Mission
Mit Gott von Mensch zu Mensch
Seit mehr als hundert Jahren leben und arbeiten die Mitarbeiter der Liebenzeller unter dem biblischen Motto: “Gott will, dass allen Menschen geholfen werde und sie die Wahrheit erkennen.”
Aus diesem Grund sind auch heute Liebenzeller Missionarinnen und Missionare auf allen Kontinenten tätig. Ihre wichtigste Aufgabe: die gute Nachricht von Jesus Christus bekannt machen. Das gilt besonders für Regionen der Erde, in denen das Evangelium völlig unbekannt ist.

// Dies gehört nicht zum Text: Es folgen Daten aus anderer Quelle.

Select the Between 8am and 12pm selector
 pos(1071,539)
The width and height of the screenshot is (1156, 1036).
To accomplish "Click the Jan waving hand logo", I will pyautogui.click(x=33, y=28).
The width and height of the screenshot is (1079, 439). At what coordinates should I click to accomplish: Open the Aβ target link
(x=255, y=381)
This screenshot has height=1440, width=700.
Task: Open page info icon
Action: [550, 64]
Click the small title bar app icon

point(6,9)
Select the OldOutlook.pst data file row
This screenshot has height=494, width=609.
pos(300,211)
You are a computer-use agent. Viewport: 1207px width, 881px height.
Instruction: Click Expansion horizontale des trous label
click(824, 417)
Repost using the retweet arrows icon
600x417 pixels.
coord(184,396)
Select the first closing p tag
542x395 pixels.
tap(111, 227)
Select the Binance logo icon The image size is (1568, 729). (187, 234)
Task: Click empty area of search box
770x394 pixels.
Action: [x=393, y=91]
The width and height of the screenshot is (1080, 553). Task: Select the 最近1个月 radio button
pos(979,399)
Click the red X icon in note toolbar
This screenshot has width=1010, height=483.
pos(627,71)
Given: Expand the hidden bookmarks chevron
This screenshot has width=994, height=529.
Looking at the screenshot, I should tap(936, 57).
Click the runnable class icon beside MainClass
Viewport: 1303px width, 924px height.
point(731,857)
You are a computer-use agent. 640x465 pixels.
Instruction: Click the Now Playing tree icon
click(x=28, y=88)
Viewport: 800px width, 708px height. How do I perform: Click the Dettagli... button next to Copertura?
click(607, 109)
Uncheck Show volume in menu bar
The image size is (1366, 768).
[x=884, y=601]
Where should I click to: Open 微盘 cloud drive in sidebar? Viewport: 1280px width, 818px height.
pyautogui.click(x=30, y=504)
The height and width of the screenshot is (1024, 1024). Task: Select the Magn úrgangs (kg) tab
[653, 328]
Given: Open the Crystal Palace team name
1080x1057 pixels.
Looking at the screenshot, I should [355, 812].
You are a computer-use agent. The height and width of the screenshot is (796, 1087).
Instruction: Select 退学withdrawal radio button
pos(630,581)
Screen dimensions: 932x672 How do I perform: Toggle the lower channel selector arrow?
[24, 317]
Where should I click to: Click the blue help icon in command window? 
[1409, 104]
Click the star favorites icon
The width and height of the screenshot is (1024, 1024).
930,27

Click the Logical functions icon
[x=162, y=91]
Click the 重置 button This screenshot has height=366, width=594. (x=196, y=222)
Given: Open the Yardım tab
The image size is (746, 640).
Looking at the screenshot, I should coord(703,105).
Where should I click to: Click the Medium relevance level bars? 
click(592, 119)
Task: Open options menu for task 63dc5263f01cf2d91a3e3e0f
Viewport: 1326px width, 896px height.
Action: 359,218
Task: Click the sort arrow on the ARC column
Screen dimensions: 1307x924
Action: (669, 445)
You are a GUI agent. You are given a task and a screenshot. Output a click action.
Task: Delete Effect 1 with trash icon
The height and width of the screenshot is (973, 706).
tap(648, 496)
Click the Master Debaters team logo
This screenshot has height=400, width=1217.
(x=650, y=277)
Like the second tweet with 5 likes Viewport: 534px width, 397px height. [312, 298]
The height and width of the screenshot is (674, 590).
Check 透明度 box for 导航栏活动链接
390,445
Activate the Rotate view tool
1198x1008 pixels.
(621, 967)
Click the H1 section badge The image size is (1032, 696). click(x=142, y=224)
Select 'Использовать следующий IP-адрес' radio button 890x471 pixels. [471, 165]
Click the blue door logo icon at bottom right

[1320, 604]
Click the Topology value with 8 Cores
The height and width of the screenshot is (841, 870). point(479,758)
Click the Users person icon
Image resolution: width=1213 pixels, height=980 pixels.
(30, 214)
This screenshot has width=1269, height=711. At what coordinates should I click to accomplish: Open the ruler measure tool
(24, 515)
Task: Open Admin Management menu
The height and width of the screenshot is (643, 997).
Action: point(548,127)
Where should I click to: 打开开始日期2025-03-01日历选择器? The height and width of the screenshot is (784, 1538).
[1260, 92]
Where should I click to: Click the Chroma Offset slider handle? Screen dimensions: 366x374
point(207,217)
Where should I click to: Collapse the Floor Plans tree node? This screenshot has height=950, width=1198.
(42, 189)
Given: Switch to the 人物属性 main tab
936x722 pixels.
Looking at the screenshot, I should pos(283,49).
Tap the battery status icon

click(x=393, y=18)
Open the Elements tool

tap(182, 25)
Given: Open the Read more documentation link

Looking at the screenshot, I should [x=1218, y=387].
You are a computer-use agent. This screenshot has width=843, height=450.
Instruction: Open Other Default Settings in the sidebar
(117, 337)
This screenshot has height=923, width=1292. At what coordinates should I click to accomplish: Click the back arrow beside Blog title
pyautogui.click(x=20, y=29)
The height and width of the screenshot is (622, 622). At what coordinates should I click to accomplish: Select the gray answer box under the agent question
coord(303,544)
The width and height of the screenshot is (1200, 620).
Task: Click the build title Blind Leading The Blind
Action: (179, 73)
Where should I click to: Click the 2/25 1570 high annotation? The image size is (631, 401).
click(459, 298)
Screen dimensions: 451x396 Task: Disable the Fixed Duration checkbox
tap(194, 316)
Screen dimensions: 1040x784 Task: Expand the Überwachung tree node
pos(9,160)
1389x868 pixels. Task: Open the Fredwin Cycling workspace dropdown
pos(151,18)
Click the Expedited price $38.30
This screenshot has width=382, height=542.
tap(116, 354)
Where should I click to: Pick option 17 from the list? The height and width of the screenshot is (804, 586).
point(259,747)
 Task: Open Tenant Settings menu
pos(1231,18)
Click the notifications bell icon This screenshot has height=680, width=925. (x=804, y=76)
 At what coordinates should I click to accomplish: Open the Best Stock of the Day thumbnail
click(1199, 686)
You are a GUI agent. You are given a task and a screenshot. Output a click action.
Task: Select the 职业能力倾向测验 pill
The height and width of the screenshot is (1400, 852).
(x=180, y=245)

Die Folgen dieser so genannten “Pionierarbeit” sind greifbar: Geschäftsleute in Japan finden den Sinn für ihr Leben, der über den Tod hinausreicht; Indiander in Ecuador erleben, wie sie die ständige Angst vor Geistern verlieren; Bewohner von Elendsvierteln in Papua-Neuguinea schöpfen neue Hoffnung. Neben der evangelistischen Arbeit sind viele der Mitarbeiter im medizinischen Dienst eingesetzt, in der theologischen Ausbildung und an sozialen Brennpunkten.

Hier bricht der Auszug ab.